# [TASK DATA]
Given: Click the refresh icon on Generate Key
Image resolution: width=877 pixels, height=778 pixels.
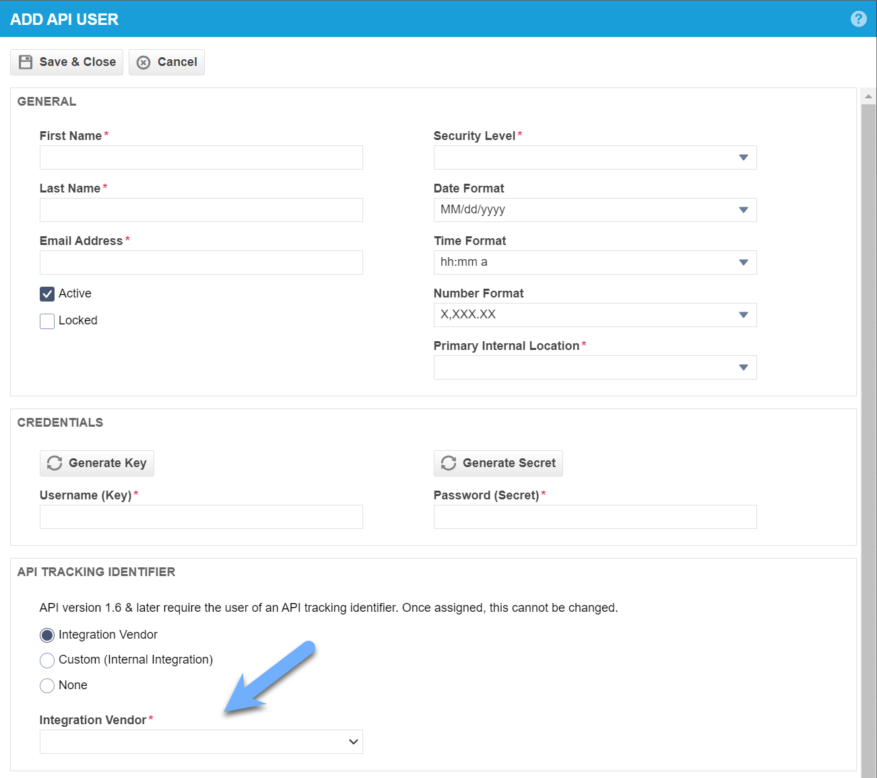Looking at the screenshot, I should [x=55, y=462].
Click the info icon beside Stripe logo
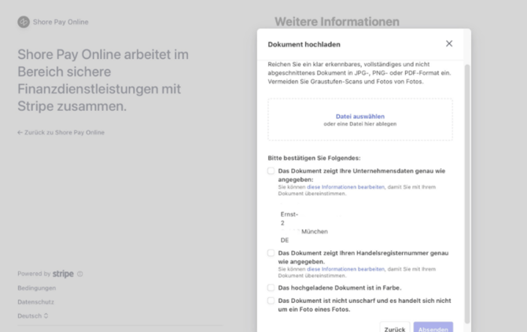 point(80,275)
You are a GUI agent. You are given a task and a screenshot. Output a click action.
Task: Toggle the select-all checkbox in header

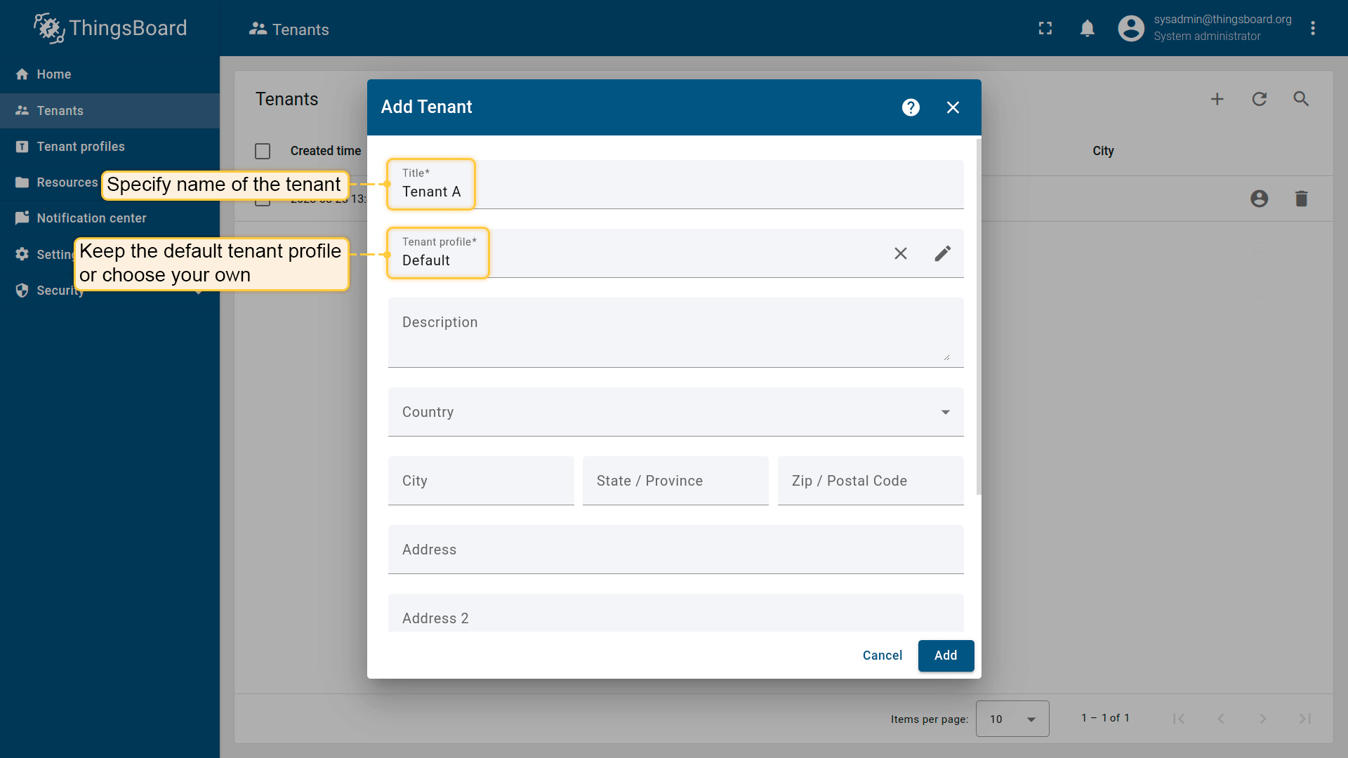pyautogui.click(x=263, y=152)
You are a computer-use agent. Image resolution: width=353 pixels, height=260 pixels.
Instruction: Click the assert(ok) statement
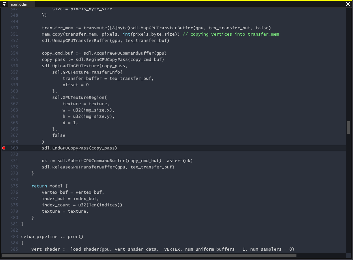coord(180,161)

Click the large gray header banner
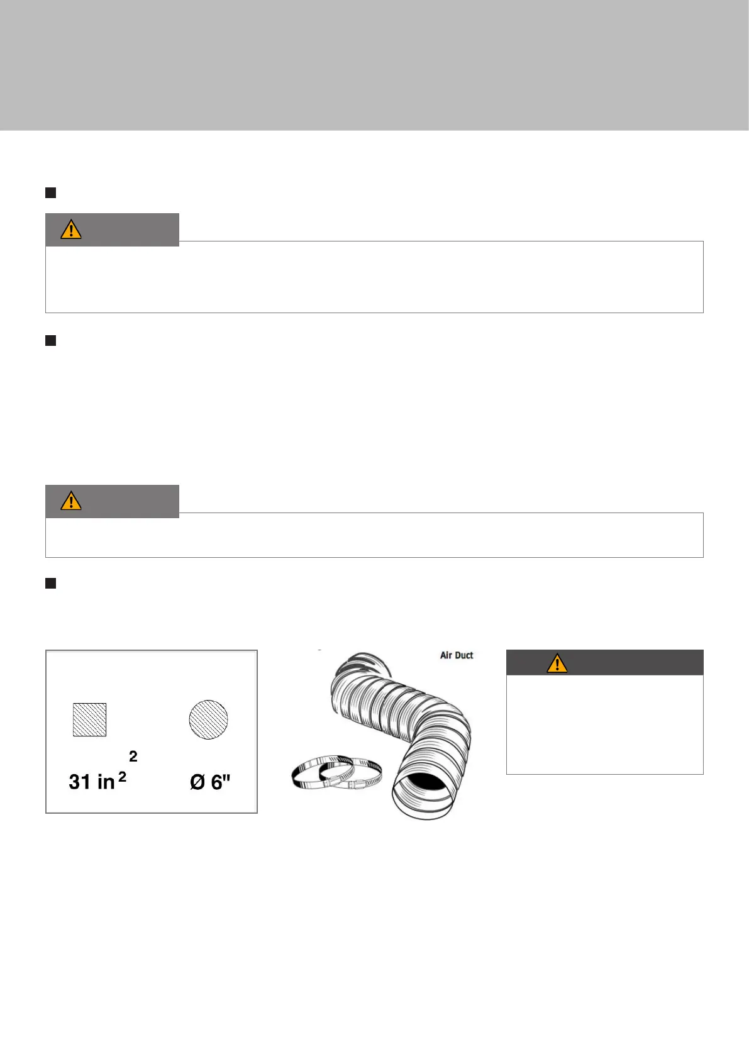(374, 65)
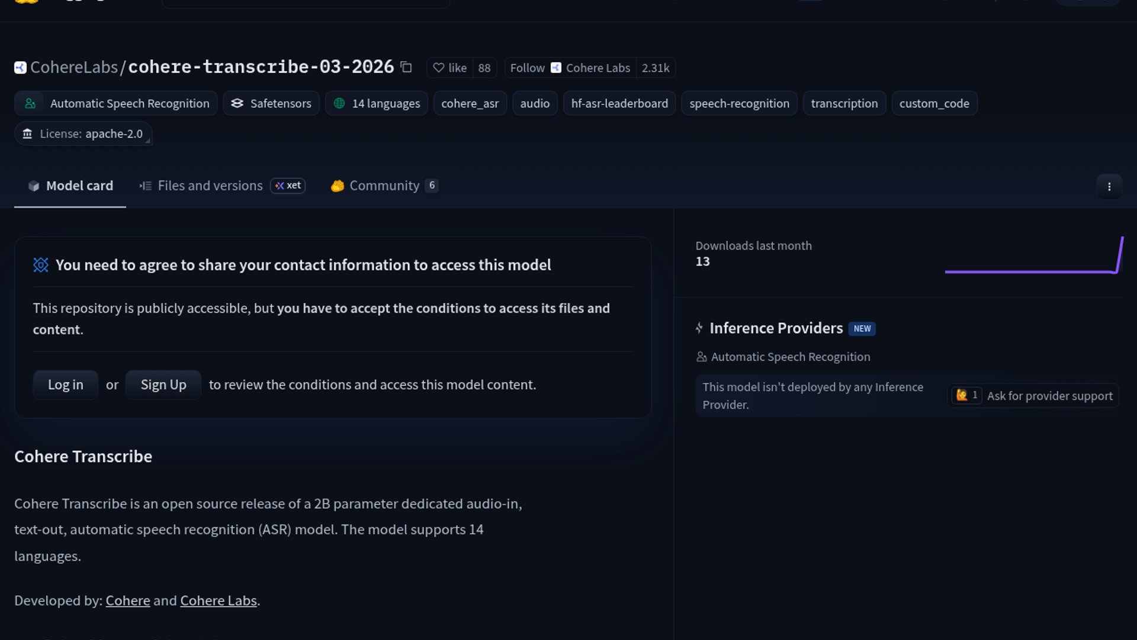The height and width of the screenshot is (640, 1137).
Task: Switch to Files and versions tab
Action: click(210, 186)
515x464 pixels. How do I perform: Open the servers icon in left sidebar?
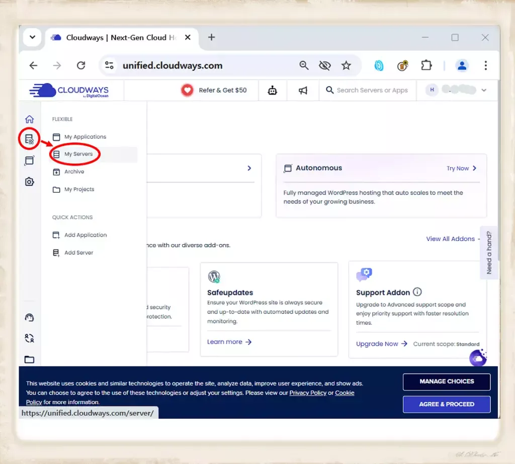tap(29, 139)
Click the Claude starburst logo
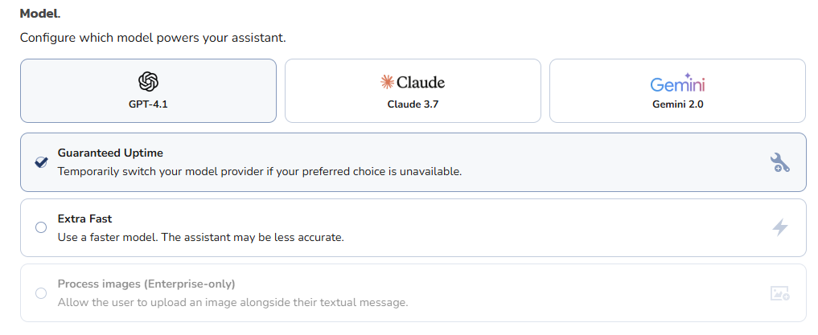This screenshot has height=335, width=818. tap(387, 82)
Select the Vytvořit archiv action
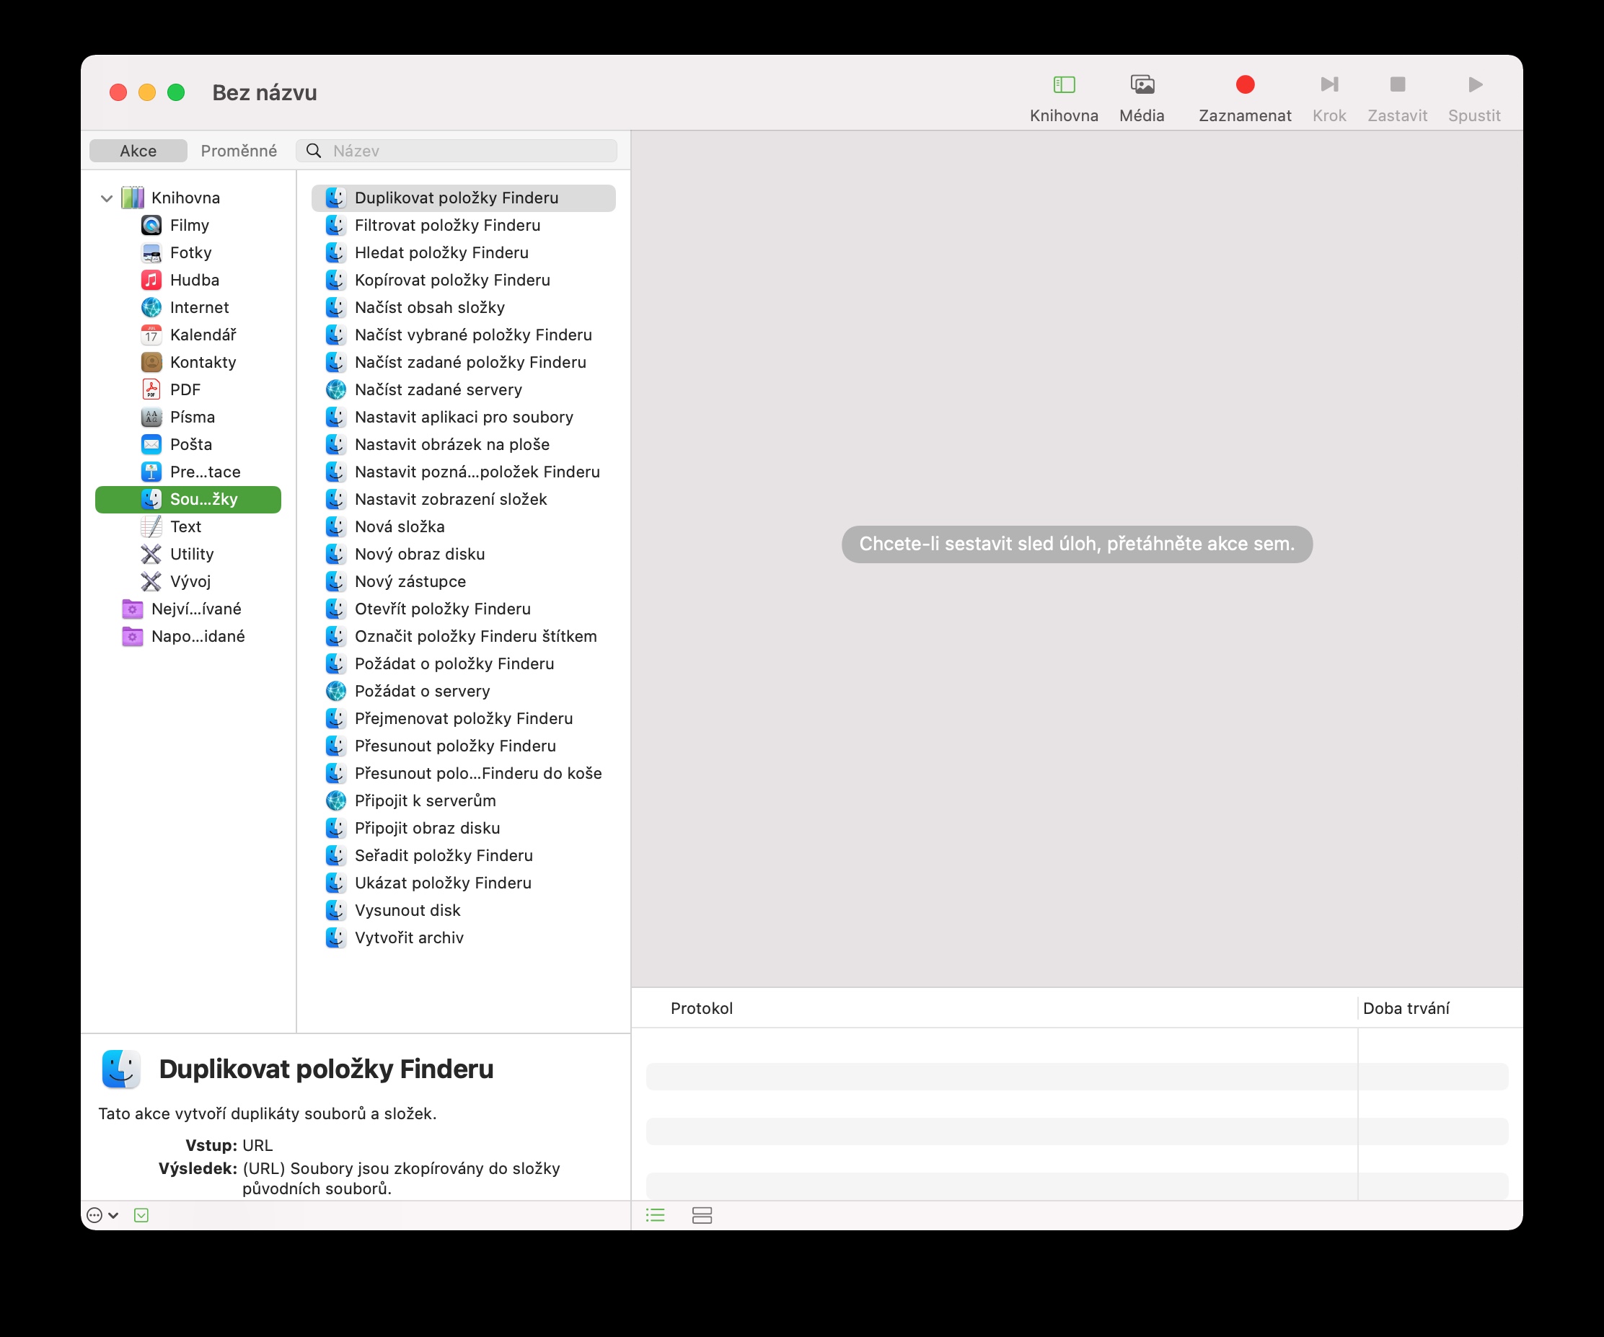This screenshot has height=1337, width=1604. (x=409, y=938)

# [EXERCISE DIRECTIONS]
Edit all of the material above by replacing every instance of "icon" with "button" and leaving everything else unchanged. Omit the pictures from your answer.

# [RESULT OF THE TASK]
Given: Click the refresh button on Generate Key
Image resolution: width=877 pixels, height=778 pixels.
Looking at the screenshot, I should [x=55, y=462].
Click the info button beside Stripe logo
 point(80,275)
You are a GUI agent. You are given a task and a screenshot. Output a click action.
Task: Toggle the select-all checkbox in header

pyautogui.click(x=263, y=152)
You are a computer-use agent. Image resolution: width=353 pixels, height=260 pixels.
Instruction: Click the assert(ok) statement
coord(180,161)

Click the large gray header banner
(374, 65)
The height and width of the screenshot is (640, 1137).
Task: Switch to Files and versions tab
Action: click(210, 186)
515x464 pixels. How do I perform: Open the servers button in left sidebar?
tap(29, 139)
Click the Claude starburst logo
This screenshot has height=335, width=818. tap(387, 82)
Select the Vytvořit archiv action
This screenshot has height=1337, width=1604. (x=409, y=938)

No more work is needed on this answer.